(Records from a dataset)
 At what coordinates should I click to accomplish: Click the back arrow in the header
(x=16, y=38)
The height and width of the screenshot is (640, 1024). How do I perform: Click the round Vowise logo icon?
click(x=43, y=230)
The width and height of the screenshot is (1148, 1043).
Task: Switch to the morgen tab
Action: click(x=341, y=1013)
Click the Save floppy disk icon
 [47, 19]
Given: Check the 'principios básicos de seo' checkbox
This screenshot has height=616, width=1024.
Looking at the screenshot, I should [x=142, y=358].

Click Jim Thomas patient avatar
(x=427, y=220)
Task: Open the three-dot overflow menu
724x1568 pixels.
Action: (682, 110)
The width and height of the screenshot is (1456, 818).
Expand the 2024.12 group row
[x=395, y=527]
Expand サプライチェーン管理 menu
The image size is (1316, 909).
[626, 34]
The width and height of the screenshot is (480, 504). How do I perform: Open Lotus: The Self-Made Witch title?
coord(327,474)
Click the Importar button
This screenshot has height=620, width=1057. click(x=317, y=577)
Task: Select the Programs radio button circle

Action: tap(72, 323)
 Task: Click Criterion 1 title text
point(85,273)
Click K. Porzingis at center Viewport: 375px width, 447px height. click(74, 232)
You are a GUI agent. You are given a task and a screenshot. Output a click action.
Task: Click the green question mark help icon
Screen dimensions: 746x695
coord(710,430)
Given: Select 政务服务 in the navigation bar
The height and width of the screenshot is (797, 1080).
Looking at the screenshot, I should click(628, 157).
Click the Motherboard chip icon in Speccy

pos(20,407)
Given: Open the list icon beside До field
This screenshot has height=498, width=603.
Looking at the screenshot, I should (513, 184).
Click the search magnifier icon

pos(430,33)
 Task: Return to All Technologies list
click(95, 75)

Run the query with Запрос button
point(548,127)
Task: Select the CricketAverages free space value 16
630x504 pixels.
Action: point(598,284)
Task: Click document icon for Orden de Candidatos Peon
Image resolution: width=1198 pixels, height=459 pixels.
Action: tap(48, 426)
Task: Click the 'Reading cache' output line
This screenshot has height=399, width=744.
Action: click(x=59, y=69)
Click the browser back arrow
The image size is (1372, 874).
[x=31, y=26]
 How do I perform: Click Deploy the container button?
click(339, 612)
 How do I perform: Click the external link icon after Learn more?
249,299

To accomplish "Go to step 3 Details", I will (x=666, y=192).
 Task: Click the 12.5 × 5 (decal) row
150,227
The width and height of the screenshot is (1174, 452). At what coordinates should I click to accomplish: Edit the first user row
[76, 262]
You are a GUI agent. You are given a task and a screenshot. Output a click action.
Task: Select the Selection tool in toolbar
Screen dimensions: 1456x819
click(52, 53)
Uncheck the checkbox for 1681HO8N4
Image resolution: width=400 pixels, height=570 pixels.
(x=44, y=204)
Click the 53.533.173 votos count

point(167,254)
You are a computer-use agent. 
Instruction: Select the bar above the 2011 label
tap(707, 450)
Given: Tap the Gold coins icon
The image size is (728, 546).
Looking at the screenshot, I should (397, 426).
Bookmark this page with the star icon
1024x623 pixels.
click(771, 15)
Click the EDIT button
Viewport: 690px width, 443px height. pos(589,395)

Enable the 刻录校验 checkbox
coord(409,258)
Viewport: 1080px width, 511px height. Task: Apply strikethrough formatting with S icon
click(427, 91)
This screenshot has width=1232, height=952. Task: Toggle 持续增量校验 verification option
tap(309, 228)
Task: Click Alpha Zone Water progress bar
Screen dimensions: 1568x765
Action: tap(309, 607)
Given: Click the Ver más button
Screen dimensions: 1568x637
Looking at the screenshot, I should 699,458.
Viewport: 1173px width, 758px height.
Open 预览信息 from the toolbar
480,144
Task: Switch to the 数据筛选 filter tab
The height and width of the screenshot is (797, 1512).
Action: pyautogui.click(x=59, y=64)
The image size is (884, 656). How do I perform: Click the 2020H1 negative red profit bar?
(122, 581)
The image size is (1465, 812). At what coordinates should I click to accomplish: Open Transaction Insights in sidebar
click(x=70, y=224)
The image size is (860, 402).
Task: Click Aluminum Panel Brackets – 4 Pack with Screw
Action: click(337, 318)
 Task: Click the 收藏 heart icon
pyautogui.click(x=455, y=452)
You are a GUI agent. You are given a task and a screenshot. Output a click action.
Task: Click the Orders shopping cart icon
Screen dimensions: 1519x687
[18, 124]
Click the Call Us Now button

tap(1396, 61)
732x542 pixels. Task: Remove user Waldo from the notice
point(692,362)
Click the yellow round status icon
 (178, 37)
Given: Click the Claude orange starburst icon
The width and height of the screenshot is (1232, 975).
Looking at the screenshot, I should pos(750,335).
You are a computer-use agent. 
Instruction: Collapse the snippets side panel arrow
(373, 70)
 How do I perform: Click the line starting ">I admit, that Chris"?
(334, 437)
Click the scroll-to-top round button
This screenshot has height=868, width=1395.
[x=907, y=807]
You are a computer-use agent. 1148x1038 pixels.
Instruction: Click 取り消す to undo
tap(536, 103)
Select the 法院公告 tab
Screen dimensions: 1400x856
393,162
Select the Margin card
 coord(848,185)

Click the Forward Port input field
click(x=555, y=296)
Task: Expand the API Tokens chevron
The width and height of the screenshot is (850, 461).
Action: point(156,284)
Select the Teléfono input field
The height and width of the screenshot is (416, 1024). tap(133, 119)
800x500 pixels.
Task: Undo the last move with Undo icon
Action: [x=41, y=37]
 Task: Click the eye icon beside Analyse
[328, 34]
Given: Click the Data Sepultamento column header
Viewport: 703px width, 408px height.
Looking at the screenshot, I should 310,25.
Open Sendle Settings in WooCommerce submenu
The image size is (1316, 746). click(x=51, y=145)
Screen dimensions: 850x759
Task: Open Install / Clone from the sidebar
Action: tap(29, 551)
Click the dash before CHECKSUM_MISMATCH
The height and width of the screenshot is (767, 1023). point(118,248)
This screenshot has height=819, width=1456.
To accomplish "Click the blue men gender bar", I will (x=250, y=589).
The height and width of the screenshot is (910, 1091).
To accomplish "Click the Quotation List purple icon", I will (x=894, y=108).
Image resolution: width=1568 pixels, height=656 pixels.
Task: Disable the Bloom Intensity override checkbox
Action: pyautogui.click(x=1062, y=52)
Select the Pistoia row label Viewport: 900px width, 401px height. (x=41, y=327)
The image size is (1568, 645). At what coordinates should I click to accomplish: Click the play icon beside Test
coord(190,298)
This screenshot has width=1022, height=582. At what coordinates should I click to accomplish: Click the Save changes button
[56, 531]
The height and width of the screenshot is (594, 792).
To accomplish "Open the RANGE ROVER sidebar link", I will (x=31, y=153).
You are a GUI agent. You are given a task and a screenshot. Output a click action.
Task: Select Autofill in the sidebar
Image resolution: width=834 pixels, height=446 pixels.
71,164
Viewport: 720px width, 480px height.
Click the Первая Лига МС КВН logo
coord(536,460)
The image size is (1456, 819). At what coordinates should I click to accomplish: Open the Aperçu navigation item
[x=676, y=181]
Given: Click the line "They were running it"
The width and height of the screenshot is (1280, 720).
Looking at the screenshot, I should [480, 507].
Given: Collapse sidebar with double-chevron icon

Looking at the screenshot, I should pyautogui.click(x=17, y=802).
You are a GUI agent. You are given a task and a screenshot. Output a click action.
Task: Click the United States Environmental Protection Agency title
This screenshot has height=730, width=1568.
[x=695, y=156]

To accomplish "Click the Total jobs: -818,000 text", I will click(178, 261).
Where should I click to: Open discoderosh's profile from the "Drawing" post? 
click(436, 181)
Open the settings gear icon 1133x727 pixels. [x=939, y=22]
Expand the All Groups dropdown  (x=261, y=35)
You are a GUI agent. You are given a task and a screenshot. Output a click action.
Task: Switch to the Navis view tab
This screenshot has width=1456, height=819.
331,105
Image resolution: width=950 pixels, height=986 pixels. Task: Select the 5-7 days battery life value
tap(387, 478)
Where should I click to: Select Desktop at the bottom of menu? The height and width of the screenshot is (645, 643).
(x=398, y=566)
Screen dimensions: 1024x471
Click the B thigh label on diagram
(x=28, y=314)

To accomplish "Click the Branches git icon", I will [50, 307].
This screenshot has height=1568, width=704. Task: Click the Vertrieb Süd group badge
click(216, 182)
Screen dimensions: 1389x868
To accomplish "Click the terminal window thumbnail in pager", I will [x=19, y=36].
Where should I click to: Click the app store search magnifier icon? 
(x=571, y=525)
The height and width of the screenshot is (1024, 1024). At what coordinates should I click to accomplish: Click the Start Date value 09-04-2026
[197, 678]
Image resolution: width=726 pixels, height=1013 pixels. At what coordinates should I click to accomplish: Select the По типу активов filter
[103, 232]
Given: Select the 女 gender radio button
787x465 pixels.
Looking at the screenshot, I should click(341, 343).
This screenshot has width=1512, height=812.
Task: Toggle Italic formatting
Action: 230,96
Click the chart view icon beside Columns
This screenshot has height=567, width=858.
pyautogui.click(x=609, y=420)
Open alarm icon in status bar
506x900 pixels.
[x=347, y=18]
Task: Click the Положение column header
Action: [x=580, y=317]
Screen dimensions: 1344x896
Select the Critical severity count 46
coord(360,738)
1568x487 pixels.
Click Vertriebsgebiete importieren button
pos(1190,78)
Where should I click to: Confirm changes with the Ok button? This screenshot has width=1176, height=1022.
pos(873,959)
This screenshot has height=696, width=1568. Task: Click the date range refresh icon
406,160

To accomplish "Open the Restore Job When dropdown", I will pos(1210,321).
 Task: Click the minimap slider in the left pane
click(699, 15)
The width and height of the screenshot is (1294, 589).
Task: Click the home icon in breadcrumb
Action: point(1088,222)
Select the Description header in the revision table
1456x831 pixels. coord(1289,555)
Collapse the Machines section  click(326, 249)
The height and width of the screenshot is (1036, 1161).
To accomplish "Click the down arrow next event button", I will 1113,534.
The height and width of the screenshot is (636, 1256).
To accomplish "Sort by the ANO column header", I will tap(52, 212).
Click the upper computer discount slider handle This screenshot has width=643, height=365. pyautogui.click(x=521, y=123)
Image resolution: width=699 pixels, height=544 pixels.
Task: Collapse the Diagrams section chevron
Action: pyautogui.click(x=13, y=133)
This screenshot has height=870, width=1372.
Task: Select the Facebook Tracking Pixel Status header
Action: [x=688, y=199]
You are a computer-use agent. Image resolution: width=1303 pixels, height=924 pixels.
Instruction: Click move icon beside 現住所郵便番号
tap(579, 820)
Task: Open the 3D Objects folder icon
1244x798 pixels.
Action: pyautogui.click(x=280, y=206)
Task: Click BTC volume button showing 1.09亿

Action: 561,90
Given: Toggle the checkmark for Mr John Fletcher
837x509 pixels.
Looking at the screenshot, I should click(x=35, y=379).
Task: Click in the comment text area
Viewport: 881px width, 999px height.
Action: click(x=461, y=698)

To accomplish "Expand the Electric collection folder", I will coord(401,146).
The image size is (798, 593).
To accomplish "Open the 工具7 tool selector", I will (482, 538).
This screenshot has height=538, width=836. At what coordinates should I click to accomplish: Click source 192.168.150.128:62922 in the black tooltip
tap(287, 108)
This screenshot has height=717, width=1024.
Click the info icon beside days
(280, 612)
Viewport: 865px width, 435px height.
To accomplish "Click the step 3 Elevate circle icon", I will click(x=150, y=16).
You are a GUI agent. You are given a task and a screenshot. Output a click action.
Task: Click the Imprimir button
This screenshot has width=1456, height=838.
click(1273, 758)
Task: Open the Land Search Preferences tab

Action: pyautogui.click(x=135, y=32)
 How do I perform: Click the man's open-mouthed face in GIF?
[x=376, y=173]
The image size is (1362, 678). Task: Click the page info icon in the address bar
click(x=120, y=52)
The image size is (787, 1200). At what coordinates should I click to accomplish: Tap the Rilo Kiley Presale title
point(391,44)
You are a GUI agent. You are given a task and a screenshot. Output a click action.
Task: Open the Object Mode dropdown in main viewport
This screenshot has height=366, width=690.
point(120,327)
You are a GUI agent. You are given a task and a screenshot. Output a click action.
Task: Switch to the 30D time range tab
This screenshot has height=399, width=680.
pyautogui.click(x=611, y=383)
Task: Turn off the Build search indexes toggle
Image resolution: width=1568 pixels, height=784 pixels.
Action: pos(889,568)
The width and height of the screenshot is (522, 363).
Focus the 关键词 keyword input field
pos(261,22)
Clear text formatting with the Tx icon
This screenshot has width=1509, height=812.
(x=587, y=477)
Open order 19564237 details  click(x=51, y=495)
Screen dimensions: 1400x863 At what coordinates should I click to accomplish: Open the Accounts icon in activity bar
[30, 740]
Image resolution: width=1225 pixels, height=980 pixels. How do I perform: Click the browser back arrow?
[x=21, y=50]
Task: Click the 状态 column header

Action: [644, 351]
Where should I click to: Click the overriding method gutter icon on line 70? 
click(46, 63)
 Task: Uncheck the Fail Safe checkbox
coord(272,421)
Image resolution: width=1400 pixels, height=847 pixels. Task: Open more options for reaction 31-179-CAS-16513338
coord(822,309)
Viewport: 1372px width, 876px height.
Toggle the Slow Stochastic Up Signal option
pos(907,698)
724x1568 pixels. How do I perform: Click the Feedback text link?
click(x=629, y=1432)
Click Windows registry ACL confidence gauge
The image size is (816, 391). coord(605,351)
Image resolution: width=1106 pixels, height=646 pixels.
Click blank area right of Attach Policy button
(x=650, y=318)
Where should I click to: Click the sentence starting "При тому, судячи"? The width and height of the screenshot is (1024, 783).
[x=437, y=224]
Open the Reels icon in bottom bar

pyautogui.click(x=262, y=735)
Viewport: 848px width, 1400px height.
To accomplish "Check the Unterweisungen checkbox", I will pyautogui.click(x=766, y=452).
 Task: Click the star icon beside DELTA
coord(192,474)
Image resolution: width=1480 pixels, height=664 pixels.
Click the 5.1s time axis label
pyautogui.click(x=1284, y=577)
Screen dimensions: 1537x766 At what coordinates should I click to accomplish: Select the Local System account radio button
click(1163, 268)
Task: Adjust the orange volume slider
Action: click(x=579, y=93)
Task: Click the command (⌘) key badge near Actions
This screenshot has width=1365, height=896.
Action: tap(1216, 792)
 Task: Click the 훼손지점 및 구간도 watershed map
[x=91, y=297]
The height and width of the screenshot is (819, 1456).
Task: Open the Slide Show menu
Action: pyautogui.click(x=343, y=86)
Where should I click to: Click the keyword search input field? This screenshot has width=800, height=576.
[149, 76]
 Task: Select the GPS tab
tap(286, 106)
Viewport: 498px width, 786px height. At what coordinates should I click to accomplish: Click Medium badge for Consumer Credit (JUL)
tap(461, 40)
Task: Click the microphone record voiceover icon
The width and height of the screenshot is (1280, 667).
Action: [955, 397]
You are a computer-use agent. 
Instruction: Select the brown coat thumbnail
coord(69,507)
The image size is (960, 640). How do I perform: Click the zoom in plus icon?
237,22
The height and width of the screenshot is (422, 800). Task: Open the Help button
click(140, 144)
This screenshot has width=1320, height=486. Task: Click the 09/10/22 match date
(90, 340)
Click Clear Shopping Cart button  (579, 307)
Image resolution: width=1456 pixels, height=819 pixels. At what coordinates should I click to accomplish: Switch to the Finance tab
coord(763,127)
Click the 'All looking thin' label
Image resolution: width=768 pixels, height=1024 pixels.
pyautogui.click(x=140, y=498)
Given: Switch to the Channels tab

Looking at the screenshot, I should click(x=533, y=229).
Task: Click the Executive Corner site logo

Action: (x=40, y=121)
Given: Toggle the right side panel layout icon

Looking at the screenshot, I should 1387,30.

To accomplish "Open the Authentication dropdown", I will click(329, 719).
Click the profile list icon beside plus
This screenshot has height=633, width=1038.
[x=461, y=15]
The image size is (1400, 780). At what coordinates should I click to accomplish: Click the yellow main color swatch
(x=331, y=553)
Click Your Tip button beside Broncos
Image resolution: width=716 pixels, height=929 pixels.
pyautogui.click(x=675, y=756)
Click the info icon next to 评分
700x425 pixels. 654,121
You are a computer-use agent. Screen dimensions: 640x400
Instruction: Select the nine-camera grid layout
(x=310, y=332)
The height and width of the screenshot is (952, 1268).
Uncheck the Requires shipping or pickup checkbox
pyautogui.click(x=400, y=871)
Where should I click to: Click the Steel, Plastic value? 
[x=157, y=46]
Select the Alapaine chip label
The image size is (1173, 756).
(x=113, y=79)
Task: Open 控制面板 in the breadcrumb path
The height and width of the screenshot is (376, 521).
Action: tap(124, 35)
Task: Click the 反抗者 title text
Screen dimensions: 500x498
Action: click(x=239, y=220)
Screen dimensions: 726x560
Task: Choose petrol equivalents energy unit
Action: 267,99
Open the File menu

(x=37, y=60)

DO THIS
Render the records as a Markdown table with the columns Row and Line, from the start of the records through the line with "(x=427, y=220)". Leave out blank lines.

ANSWER TO THIS PROBLEM
| Row | Line |
|---|---|
| 1 |  At what coordinates should I click to accomplish: Click the back arrow in the header |
| 2 | (x=16, y=38) |
| 3 | The height and width of the screenshot is (640, 1024). How do I perform: Click the round Vowise logo icon? |
| 4 | click(x=43, y=230) |
| 5 | The width and height of the screenshot is (1148, 1043). |
| 6 | Task: Switch to the morgen tab |
| 7 | Action: click(x=341, y=1013) |
| 8 | Click the Save floppy disk icon |
| 9 |  [47, 19] |
| 10 | Given: Check the 'principios básicos de seo' checkbox |
| 11 | This screenshot has height=616, width=1024. |
| 12 | Looking at the screenshot, I should [x=142, y=358]. |
| 13 | Click Jim Thomas patient avatar |
| 14 | (x=427, y=220) |